August 2025 Newsletter
Indiana Couple Celebrate PKD-Free Birth
Hazel Sue Payne was born free of polycystic kidney disease on May 28th. Her parents, Marcus and Callie Payne of Whitestown, Indiana, made a courageous decision to break the cycle of PKD that has affected generations of Marcus’s family. Through IVF with preimplantation genetic testing, they ensured their child wouldn’t inherit the disease that has required Marcus to undergo two kidney transplants.
On August 22nd, WTHR 13 News spotlighted the Payne's fertility journey and included brief remarks from PKD-Free Alliance CIOO Kevin Schnurr.
Through the Alliance, the Payne family found both financial relief and a community committed to rewriting futures.
This WTHR story highlights the power of science, compassion, and determination to improve generational health. Callie and Marcus hope to grow their family, with three more PKD-free embryos in storage.
Watch the full WTHR 13 News segment below.
Visit our website to learn more about grant funding.
Mother of Alliance "Spokesmom" Shares PKD Family History in Heartfelt Blog Post
Patricia was only 17-years-old when she was diagnosed with PKD, adding to the long lineage of affected family members.
"My biggest fear wasn’t just living with the disease; it was the 50/50 chance of passing it on to my children as PKD is an autosomal dominant disease in my family, and that knowledge weighed heavily on me," she notes.

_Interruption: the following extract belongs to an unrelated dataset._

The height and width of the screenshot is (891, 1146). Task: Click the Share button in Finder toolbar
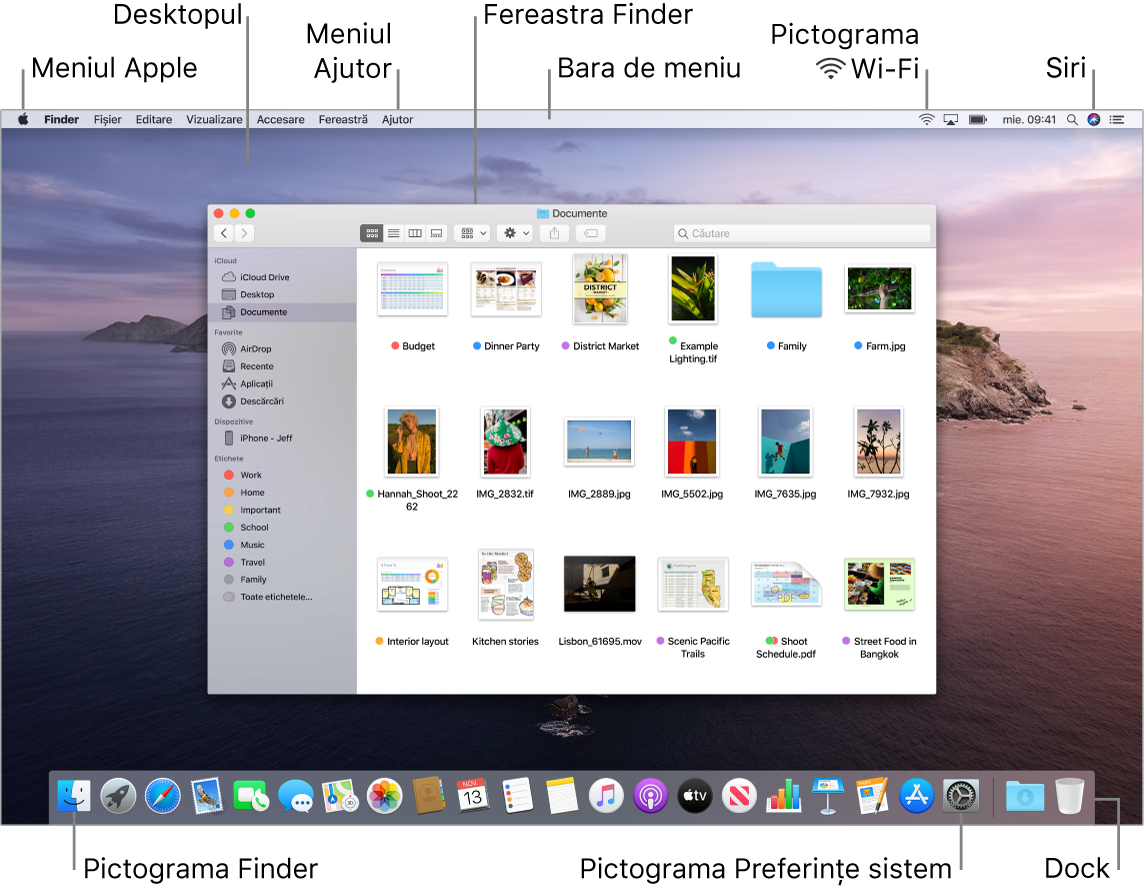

In a new blog post for Patient Worthy, Patty describes the "waiting game" of her disease progression and how a selfless act of living kidney donation from her husband via a paired donor exchange allowed her to receive the Gift of Life eight years ago at age 52.
Patty is the proud mother of Alliance "Spokesmom" Natasha and grandmother of PKD-free granddaughter, Juliana. Natasha and her husband Anthony welcomed Juliana in December 2023, utilizing assisted reproductive technology with Alliance grant funding.
With September's PKD Awareness Month only a few days away, the entire family is pleased to share Juliana will be a big sister to a PKD-free sibling next year!
Patty, Juliana, and Natasha (left to right)
Juliana is excited to welcome her sibling in early 2026!
Virtual Education Event on PKD Awareness Day
We are pleased to share that Heedeok Han, MD, Clinical Director of Columbia University Irving Medical Center's PKD Center (recognized as a PKD Foundation Center of Excellence) is hosting a virtual event on Thursday, September 4th in honor of PKD Awareness Day. The all-day program, free for patients and family members to attend, will focus on the latest KDIGO guidelines, with specialists leading discussions on genetics, imaging, clinical management, and nutrition. It's a wonderful opportunity to stay connected and informed about PKD from the comfort of your home. Note: ACCME credits are available for clinicians.
PKD Research Roundup
Last month, Kidney360 shared the results of a study which concluded that peritoneal dialysis is a safe and feasible treatment for autosomal dominant polycystic kidney disease (ADPKD) patients.
The current issue of The Nephrology Journal provides a comprehensive overview of ketogenic diets in ADPKD patients, including considerations for clinical trial designs.